#Investments — 17.09.2020

Managing wealth through careful selection of asset managers

Family Offices

The world of asset managers is very large and diverse. There is little in common between a pension fund aiming at a long-term, high single digit return across economic cycles through multiple asset classes and a quantitative long-short hedge fund focusing on short term positions in listed equities. Each asset manager deploys its own strategy, time horizon and target return while determining the acceptable risk that may be undertaken.

These investment strategies and related parameters can be very complex and require significant expertise to understand, with diligence in the detail. While the strategy of a long-only public equity fund can be relatively easy to understand, its underlying risk exposure and related returns can be much more complex to assess. With the same logic, a private equity fund focused on a specific sub-segment at a specific maturity profile of investee companies can be also very complex to understand. And a macro hedge fund betting on the relative evolution of currencies has, again, very different characteristics.

An asset owner, typically a wealth management client, like an entrepreneur, a senior executive or a family, aims at establishing an investment strategy suiting its own preferences in terms of the same parameters. Investments goals of an asset owner can also be widely diverse. Furthermore, an asset owner can decide to invest through asset managers, or directly.

The main difference between investing directly and through an asset manager relates to portfolio risk mitigation. While a direct investment can have a stronger upside if the underlying asset selected performs well, the related risk is also higher. Conversely, investing via an asset manager provides the downside protection of a portfolio strategy.

The universe of potentially available investment opportunities – and investment strategies - is very large and complex. Furthermore, some of the best investment opportunities – the best investment funds or mandates for example – can be de facto unavailable for all but the largest investors.

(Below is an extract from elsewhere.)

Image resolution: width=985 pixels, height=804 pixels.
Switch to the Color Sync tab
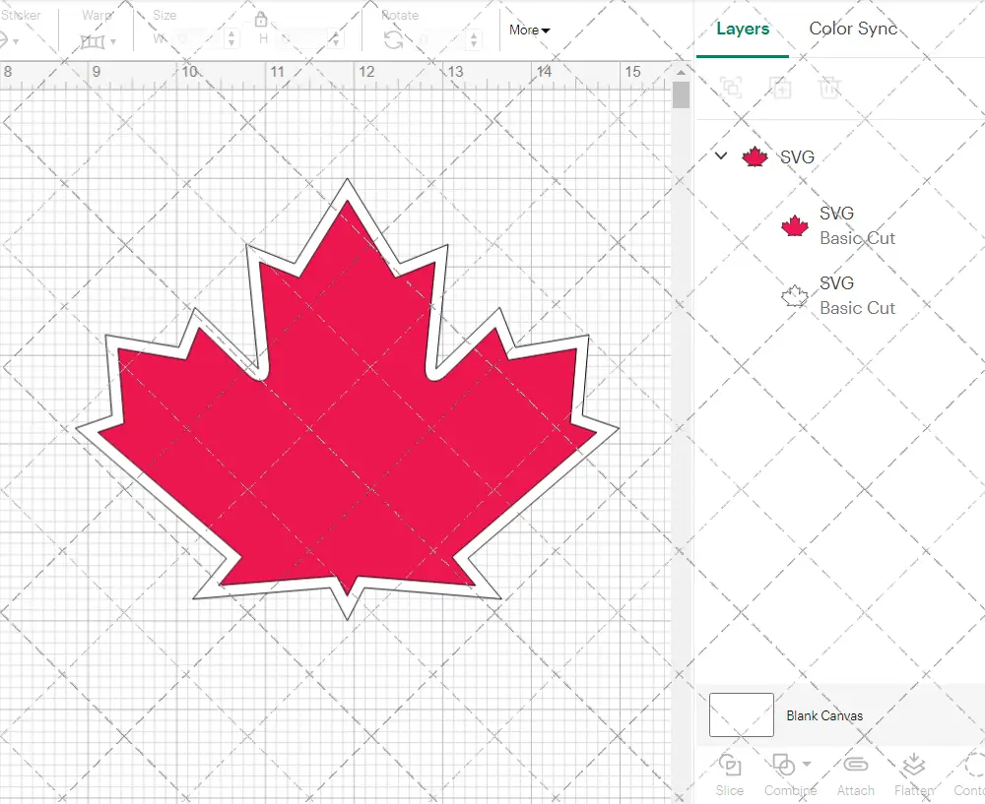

An effective wealth management strategy focuses on creating a mapping between these two complex worlds, leveraging the available universe of assets and asset manager taking into considerations the need of the asset owner.

In that context, in order for a private banker to help establish the right investment strategy, a close and transparent relationship helps him understand the specific circumstances of a client, including time horizon, balance between long-term investments and short-term needs, willingness to allocate resources to passion projects, preservation of assets and/or transmission to the next generation.

Based on this deep understanding of the client’s situation and objectives, a private banker can then propose an investment strategy customized and designed specifically to address these needs and preferences. The expertise of a private bank is also very helpful in the context of due diligence performed on asset managers, from past performance to intrinsic risk of the investment strategy, to personal incentives for the asset managers’ owners and traders.

This critical expert work is a core step of a careful selection of possible investments to ensure an understanding of the possible risks and opportunities of an investment in and of itself and more globally, an investment strategy. Furthermore, some private banks can leverage their institutional relationships across products with some of the best asset managers to secure access to these managers’ funds either directly or through feeder funds.

For our clients, deploying a personalized and structured strategy for their wealth is a complex endeavor with profound consequences. Through a close relationship with our private bankers and the sheer depth of expertise of the BNP Paribas Wealth Management network, our clients benefit from the best advice in the selection of possibilities for their investments, in full alignment with their own preferences and objectives.